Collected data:
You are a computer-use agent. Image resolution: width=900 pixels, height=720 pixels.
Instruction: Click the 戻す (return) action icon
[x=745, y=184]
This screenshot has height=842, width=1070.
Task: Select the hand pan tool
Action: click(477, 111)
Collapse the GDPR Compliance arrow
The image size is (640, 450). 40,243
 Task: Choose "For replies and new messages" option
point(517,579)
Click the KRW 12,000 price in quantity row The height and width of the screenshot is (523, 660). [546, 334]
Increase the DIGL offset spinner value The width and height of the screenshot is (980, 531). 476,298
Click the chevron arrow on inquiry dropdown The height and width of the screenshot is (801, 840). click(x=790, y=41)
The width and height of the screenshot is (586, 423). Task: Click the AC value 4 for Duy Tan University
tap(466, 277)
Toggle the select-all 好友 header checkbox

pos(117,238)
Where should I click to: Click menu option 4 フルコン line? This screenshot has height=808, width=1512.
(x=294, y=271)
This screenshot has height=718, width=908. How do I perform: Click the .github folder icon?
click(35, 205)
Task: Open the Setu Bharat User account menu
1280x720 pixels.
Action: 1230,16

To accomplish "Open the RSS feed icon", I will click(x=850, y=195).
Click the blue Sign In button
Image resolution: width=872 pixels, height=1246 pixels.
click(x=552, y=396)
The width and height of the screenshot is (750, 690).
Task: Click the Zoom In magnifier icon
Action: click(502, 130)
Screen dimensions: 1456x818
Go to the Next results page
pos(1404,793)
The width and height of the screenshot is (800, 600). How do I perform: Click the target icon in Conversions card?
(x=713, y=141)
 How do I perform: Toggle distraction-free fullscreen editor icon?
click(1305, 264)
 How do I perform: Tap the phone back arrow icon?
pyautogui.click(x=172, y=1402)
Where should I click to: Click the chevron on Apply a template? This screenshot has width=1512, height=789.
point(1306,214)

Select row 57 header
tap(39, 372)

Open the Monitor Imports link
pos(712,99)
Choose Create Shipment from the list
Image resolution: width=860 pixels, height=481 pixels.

Assigned task >> Each line of the data must be set down again as it is.

Answer section >>
You are a computer-use agent. Image resolution: width=900 pixels, height=720 pixels.
Instruction: Click the 戻す (return) action icon
[x=745, y=184]
This screenshot has height=842, width=1070.
Task: Select the hand pan tool
Action: click(477, 111)
Collapse the GDPR Compliance arrow
The image size is (640, 450). 40,243
 Task: Choose "For replies and new messages" option
point(517,579)
Click the KRW 12,000 price in quantity row The height and width of the screenshot is (523, 660). [546, 334]
Increase the DIGL offset spinner value The width and height of the screenshot is (980, 531). 476,298
Click the chevron arrow on inquiry dropdown The height and width of the screenshot is (801, 840). click(x=790, y=41)
The width and height of the screenshot is (586, 423). Task: Click the AC value 4 for Duy Tan University
tap(466, 277)
Toggle the select-all 好友 header checkbox

pos(117,238)
Where should I click to: Click menu option 4 フルコン line? This screenshot has height=808, width=1512.
(x=294, y=271)
This screenshot has height=718, width=908. How do I perform: Click the .github folder icon?
click(35, 205)
Task: Open the Setu Bharat User account menu
1280x720 pixels.
Action: 1230,16

To accomplish "Open the RSS feed icon", I will click(x=850, y=195).
Click the blue Sign In button
Image resolution: width=872 pixels, height=1246 pixels.
click(x=552, y=396)
The width and height of the screenshot is (750, 690).
Task: Click the Zoom In magnifier icon
Action: click(502, 130)
Screen dimensions: 1456x818
Go to the Next results page
pos(1404,793)
The width and height of the screenshot is (800, 600). How do I perform: Click the target icon in Conversions card?
(x=713, y=141)
 How do I perform: Toggle distraction-free fullscreen editor icon?
click(1305, 264)
 How do I perform: Tap the phone back arrow icon?
pyautogui.click(x=172, y=1402)
Where should I click to: Click the chevron on Apply a template? This screenshot has width=1512, height=789.
point(1306,214)

Select row 57 header
tap(39, 372)

Open the Monitor Imports link
pos(712,99)
Choose Create Shipment from the list
Image resolution: width=860 pixels, height=481 pixels.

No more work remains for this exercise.